*** Opening of Supplied records ***

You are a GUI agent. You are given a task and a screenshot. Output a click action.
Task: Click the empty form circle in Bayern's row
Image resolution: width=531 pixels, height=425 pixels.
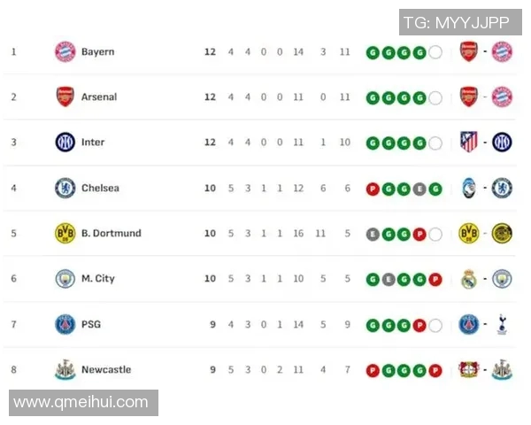pyautogui.click(x=435, y=51)
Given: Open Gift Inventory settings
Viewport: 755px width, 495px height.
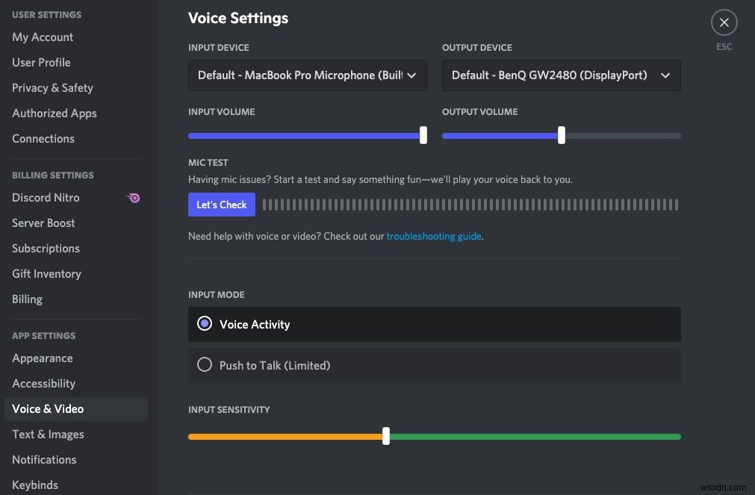Looking at the screenshot, I should coord(46,273).
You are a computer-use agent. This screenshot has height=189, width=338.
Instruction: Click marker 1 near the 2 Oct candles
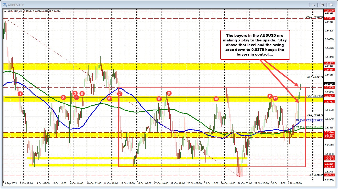20,94
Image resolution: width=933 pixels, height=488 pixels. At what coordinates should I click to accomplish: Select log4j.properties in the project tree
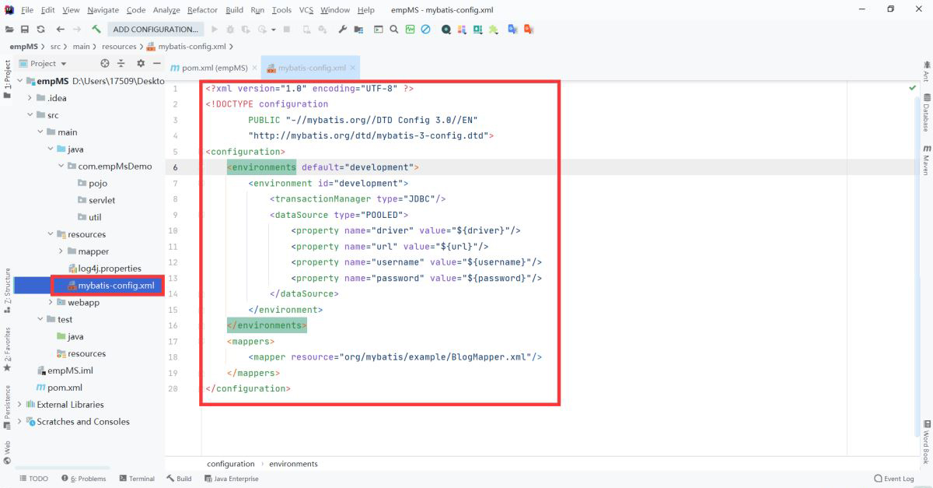click(110, 269)
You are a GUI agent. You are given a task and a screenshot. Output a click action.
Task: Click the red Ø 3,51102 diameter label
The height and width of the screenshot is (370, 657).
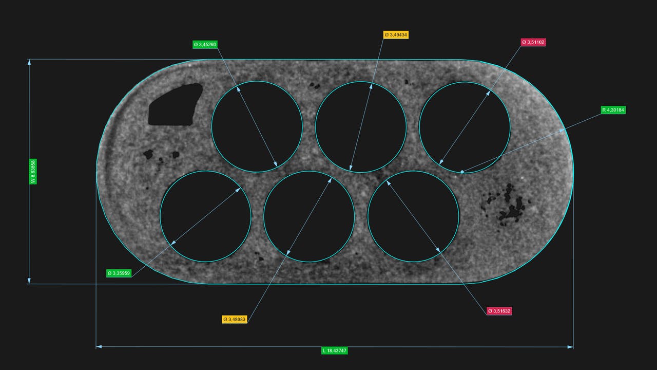[x=533, y=42]
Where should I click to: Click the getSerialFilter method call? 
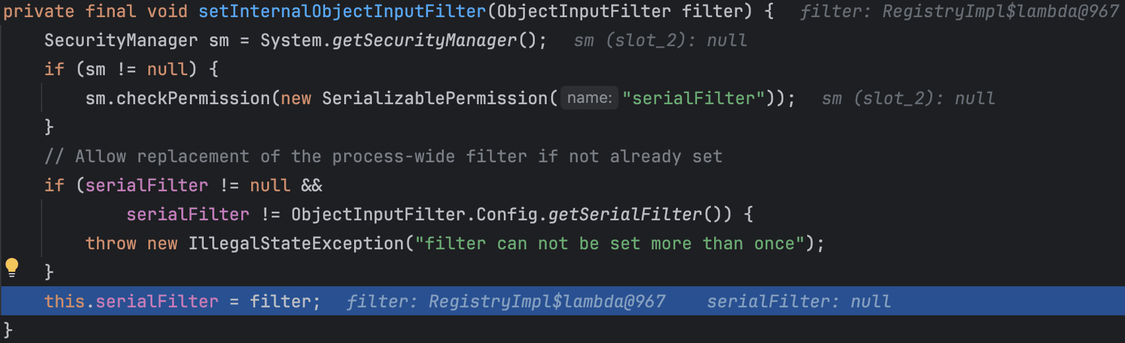click(625, 214)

*** Close of Supplied records ***

**What is needed:** Keep the pictures out of your copy, and repeat every entry above exactly.

**Answer for this exercise:**
You are a GUI agent. You are given a task and a screenshot. Output a click action.
Task: Click the empty form circle in Bayern's row
Image resolution: width=531 pixels, height=425 pixels.
pyautogui.click(x=435, y=51)
Given: Open Gift Inventory settings
Viewport: 755px width, 495px height.
Looking at the screenshot, I should coord(46,273).
You are a computer-use agent. This screenshot has height=189, width=338.
Instruction: Click marker 1 near the 2 Oct candles
20,94
Image resolution: width=933 pixels, height=488 pixels. At what coordinates should I click to accomplish: Select log4j.properties in the project tree
click(110, 269)
You are a GUI agent. You are given a task and a screenshot. Output a click action.
Task: Click the red Ø 3,51102 diameter label
The height and width of the screenshot is (370, 657).
[x=533, y=42]
Where should I click to: Click the getSerialFilter method call? 
click(625, 214)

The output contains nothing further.